Son günlerde, coğrafyamızda Sıla’nın yaşadığı erkek şiddeti yoğun olarak konuşulmakta. Toplumun bir kesimi Sıla’ya sahip çıkarken, bir kesimi de şiddeti meşrulaştırma çabasında…
Garip olan bir durumda şu; sanat ve magazin dünyasında yaşadığı şiddet nedeniyle Sıla’ya sahip çıkanlar, yaşadığı tüm kadınlara şiddet uygulayan bir adamı da ‘imparator’ olarak ilan edebiliyor.
Sıla, göz önünde bir kadın olduğu için yaşadığı şiddet toplumda bir tartışmaya neden olabiliyor. Bu tartışmayı kalıcı kılabilmek ve gerçekten “erkek egemen” sistemi sorgulayabilmek içinse, kadına yönelik şiddette çifte standartsız bakabilmeliyiz.
İki örnek vermek istiyorum. Biri Buse!
Buse Tekirdağ cezaevinde kalan müebbet hükümlüsü bir trans kadın. Çok küçük yaşlarda iken PKK’ye katılmış ve yıllar sonra kendi isteğiyle geri dönmüş ve ardından yakalanmış.
Buse bir trans olarak cezaevinde yaşanabilecek tüm zorlukları yaşamış, şiddet görmüş. Ve sonunda kendi tanımıyla, ‘bedenindeki hapishaneden kurtulma’ yolunu seçmiş.
Mahkemeye başvurmuş ve mahkeme hastane raporu doğrultusunda cinsiyet değişikliği ameliyatına onay vermiş.
Mahkeme kararına rağmen, Adalet Bakanlığı Buse’ye homofobik bir bakış açısıyla psikolojik şiddet uygulamaya devam ediyor. Ve ‘acil bir ameliyat değil’ diyerek Buse için hayati önemde olan bir operasyonu engelliyor. Buse bu yüzden defalarca ölüm orucu yaptı. Ve bu engelleme devam ederse ölüm orucunda kararlı olduğunu da dillendiriyor.

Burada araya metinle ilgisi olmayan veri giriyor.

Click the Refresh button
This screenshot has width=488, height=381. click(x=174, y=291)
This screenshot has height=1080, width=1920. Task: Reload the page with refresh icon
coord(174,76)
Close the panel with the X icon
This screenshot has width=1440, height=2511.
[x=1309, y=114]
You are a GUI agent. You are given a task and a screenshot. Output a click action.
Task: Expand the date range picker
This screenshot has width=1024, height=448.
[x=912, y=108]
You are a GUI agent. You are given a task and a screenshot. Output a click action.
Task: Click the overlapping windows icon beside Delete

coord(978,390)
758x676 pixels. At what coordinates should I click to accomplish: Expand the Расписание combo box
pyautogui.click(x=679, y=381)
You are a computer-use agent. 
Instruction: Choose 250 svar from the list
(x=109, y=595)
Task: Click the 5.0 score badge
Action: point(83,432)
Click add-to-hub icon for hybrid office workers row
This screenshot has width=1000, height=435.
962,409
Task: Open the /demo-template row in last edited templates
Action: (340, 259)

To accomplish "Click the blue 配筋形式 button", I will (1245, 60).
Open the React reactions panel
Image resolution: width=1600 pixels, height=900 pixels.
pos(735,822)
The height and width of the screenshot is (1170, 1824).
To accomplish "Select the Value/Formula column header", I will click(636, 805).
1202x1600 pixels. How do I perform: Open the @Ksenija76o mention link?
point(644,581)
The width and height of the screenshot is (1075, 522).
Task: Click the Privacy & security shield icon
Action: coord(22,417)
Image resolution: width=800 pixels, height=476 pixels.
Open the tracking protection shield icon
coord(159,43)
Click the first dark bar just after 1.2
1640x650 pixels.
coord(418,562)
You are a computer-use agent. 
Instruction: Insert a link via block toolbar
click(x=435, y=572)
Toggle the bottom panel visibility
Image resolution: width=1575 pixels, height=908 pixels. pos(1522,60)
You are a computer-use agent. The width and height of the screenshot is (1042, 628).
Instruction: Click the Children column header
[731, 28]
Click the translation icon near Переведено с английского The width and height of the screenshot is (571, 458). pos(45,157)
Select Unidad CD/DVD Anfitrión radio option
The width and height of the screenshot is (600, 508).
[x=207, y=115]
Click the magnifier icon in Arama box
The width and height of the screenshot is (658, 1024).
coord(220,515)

Bir diğer örnek: Ekin Wan!
2015 yılının Eylül ayında Muş Varto’da bedeni çırılçıplak soyularak teşhir edilen ölü bir kadın Ekin Wan.
Ancak o ölmüş bedeniyle dahi, soru sormaya devam ediyor. Siz diyor; “…böylesine çiftte standartlı olduğunuz sürece nice kadınlar ölecek…’
Kadına yönelik şiddet asla sadece kişisel olamaz. Kadına yönelik şiddeti sistemden bağımsız olarak tartışamayız.
2005 yılında yapılan değişikliğe kadar Türk Ceza Kanunu’nda bir cinayettin namus nedeniyle işlenmiş olmasının indirim sebebi sayılmasını unutmamız gerekiyor.
Bugün ‘namus’ gerekçesiyle öldürülen kadınların sayısını tartışırken, devletin payını nasıl unutabiliriz?
Kadına yönelik şiddet, politik şiddettir.
Her kadın cinayeti politik cinayettir.
Sıla’nın, Buse’nin ve Ekin Wan’ın uğradığı şiddete hep beraber karşı çıkamıyorsak, bu sadece egemenimize ne kadar benzediğimizin göstergesidir.